Alıntı Metin -
⟨
• efendim bu aç aç olayi benim acemi birliginde basima gelmisti, hemen anlatayim durun...

    bir gün bölükte yatiyorum ( yanlis anlamayin yatakta degil, çimenlerde , acemi birliginde nerde öyle yatmak ? ) böyle yaymisim çimenlerin üzerine kendimi otsul bir yasam sürüyorum yani anlayacaginiz, aklimda " ulan daha dün nerdeydim simdi nerdeyim " gibi utopik sorular var,kafam dolu yani... bi kaç gündür zaten bir dedikodu vardi bölükte , dedikoduda bölüge bi kaç dansci hatunun gelecegi ve çirilçiplak show yapacaklari söylenmisti. ben de içimden " lan askeriye isi gücü birakti bizim çükümüzü mü düsünecek ? " diye bir cümle kuruvermistim. ah aptal kafam , gerçekten de öyleymis...

    nerde kalmistim ? heh ! çimlerde mutlu bir hayat sürerken , yanima bölük çavusu geldi ve;
    -fis istiyor musun ?
    -ne fisi ?
    -aç aç
    -o ne çavusum ? ben inanmiyorum ona . hani çiplak garilar gelcek o mu ?
    -evet lan , valla bak gelicek. geçen sene de gelmisler, ilgiden çok memnun kalmislar, bi daha geliyolar
    -hadi ya, pek inanmiyorum ama canim sikiliyo , öyle eglence olsun diye giderim, ver bi bilet. kaç para ?
    -1 milyon, sen merak etme aksam 7 de kapida ol 20-30 kisi geliyo bizim bölükten
    -tamamdir

    böyle bir diyolugun ardindan pek te inanmayarak aksam gösterinin olacagi sinema salonuna gittim. bu arada bir rivayete göre , hatunlar dans ederken ancak bütün salon " aç aç " diye bagirirsa soyunuyorlarmis, yoksa öyle kuru kuru alkisla soyunmuyolarmis...
    neyse derken gösteri basladi 4 adet hatun ve onlarin önünde 4 adet sandalye ( ortama erotizm katsin diye ) çiktilar sahneye. hatunlar sahneye çiktiklari an salonda kizilca kiyamet koptu zaten , malum potansiyel olarak 2000 adet erkek ortamda ne kadar büyük bir tehlike yaratir tahmin edersiniz. ön siralar karisti zaten, jandarma olaya müdahale etti, olaylari yatistirdi... hemen akabinde tüm salon " aç aç " sesleriyle inlemeye basladi, hatunun biri sahnenin önüne gelerek soyunmaya basladi, daha 2 dk önce koltukta oturup sadece alkislayan er ve erbaslar, ayakta nerdeyse hatunu görebilmek için zip zip zipliyolardi. derken hatun tamamen soyundu, 5 dk bi show yapti , biz de tabii kendisini tebrik ettik , çok basariliydi yani... o an " lan harbiden kari soyundu , helal olsun devletime " dedim... böyle bir macera iste bizimkisi...
  • fotoğrafları 2 hafta önceden asılan ablalar hakkında yorumlar hiç iyi değildi
    -hocam bunlar askerliğini burda yapmışlar vefa borçlarını ödemeye gelmişler heheee..
⟩
(Veri öğeleri)
⟨
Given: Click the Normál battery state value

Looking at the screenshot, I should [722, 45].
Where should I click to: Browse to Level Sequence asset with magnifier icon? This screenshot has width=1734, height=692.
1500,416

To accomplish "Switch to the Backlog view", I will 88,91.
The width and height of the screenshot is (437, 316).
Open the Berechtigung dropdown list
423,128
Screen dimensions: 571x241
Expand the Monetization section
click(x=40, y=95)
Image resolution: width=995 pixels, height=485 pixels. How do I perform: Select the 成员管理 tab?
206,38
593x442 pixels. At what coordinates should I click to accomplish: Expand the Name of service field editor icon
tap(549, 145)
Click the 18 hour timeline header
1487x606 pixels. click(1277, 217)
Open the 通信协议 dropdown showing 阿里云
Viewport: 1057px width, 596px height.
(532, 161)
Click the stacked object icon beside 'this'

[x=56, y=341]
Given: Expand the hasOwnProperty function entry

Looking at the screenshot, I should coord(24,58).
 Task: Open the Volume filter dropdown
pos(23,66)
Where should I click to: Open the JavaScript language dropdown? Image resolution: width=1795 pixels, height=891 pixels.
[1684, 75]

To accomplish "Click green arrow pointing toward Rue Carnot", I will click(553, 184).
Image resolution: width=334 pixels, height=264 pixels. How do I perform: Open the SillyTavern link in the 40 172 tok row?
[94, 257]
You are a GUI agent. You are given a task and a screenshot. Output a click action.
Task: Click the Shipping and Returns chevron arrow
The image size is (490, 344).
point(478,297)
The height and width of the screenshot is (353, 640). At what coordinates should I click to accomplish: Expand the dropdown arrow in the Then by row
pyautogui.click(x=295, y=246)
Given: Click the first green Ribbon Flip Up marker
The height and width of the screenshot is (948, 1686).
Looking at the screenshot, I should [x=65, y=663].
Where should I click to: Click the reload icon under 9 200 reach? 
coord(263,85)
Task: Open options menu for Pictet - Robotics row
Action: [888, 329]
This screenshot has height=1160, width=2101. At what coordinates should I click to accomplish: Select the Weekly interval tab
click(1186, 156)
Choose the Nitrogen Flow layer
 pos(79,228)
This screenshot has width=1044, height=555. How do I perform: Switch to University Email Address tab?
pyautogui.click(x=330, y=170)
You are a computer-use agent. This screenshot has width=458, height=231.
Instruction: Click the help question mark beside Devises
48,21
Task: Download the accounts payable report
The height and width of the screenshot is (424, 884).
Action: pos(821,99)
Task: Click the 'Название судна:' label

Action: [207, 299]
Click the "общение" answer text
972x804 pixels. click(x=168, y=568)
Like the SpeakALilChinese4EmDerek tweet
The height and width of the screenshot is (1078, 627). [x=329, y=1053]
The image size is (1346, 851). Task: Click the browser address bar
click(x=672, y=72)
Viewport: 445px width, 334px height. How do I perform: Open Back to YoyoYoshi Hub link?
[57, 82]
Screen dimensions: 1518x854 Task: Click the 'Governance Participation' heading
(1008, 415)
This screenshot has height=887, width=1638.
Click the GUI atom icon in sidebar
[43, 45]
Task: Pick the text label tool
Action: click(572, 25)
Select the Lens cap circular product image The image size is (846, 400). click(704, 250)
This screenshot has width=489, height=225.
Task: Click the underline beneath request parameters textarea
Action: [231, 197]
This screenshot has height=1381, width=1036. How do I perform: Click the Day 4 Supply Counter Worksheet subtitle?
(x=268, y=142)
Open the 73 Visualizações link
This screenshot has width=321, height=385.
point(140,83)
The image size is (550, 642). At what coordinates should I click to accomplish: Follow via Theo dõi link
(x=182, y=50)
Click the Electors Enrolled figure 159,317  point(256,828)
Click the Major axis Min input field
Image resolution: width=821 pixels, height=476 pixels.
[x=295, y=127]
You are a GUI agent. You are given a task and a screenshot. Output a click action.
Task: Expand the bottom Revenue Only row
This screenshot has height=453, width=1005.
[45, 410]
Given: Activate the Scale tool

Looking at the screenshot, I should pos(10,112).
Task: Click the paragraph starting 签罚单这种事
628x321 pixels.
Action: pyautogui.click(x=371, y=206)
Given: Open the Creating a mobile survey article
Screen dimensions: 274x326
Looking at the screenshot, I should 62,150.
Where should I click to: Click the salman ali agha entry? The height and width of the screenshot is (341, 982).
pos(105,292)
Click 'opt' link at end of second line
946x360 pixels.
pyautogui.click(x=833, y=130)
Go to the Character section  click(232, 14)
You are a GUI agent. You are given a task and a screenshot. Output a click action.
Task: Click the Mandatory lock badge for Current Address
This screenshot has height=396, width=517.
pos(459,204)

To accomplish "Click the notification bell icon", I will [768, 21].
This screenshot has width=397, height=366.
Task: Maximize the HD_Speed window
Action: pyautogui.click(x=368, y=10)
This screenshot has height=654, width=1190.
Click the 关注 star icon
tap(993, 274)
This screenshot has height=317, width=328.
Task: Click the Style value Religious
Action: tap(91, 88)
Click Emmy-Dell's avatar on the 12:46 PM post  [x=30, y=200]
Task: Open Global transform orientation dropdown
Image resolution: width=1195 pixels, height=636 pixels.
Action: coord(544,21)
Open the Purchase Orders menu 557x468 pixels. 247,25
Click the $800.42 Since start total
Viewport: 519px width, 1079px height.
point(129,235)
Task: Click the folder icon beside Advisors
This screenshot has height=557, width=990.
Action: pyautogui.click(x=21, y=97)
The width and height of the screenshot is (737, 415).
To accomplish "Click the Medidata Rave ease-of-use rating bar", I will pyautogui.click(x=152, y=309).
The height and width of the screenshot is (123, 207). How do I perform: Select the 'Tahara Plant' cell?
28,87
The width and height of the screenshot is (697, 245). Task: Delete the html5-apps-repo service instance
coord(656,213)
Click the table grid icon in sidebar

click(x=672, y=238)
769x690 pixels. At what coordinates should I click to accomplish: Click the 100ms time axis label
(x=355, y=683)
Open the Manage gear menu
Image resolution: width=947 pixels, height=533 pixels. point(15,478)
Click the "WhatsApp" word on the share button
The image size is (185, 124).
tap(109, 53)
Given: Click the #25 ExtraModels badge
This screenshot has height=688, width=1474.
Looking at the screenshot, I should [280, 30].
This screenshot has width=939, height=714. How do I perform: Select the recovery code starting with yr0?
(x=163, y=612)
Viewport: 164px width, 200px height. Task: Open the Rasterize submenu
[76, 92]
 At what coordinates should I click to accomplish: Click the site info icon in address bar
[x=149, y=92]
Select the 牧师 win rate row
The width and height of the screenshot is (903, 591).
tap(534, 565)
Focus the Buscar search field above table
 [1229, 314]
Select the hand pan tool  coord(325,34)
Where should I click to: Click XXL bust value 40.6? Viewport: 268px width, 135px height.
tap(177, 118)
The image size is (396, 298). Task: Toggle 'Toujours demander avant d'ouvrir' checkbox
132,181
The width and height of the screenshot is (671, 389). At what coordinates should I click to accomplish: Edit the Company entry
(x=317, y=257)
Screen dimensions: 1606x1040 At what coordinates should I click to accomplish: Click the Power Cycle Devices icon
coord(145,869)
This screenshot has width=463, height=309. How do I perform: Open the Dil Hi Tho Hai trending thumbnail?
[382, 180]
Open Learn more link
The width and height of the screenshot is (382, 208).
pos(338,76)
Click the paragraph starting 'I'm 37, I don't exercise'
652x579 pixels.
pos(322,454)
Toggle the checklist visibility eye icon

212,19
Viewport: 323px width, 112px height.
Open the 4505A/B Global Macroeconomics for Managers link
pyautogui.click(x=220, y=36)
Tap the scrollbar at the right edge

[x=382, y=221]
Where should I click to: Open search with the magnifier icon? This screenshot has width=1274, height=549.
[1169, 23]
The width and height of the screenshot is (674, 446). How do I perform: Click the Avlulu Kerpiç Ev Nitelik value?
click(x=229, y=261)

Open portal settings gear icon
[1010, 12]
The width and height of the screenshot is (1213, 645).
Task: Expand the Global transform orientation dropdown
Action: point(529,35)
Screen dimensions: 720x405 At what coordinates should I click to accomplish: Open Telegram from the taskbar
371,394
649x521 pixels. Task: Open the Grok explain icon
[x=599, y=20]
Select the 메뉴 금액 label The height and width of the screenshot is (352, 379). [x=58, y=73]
⟩
Görev 1 -
Askerlik anısında bölük çavuşu bir bilet için kaç para istemektedir?
Görev 2 -
Askerlik anısının "nerde kalmistim ?" sözleriyle başlayıp "gelcek o mu ?" sözlerine kadar süren bölümünü, "bölük çavusu" yerine "takım komutanı" koyarak yeniden yazınız.
Görev 3 -
Askerlik anısını son cümlesinden sonra devam ettiriniz.
Listenin askerlik anısıyla hiçbir ilgisi yoktur.

Yanıt 1 -
1 milyon.

Yanıt 2 -
nerde kalmistim ? heh ! çimlerde mutlu bir hayat sürerken , yanima takım komutanı geldi ve;
    -fis istiyor musun ?
    -ne fisi ?
    -aç aç
    -o ne çavusum ? ben inanmiyorum ona . hani çiplak garilar gelcek o mu ?

Yanıt 3 -
    -ulan bu kadar abaza olunur mu be , bunlar inşallah açmaz abi kaçar asker valla....

    neyse ablalar gelir ve gözlere hiç fena gelmez heralde ki gazino yıkılmak üzeredir.
    ve şöyle diyaloglar gerçekleşir bayan sanatçılar askerlerimiz arasında.

    -aç aç aç aç.....
    -ay valla olmaaaaaaaaaaaaaaaaaaaaaaz
    -her - şey - vatan - için
    -her - şey - vatan - için
    -(o)(o)
    -ooooooooeeeeeeeeeeeeeeeeeeeeeeeeeyyyyyyhhhhhhh
  • 20 yaşında askere giden bir çok türk gencinin acemiliğinin ortalarinda tanıştığı leziz (!) kavram.

    bizzat muvazzaf tabir ettiğimiz rütbeli askerler tarafindan organize edilen bu eğlence, tamamiyle askerimizin ruh sağlığı ve motivasyonu ile ilgili düşünülmüştür. kendilerine saygilarimizi ve sukranlarimizi sunuyoruz.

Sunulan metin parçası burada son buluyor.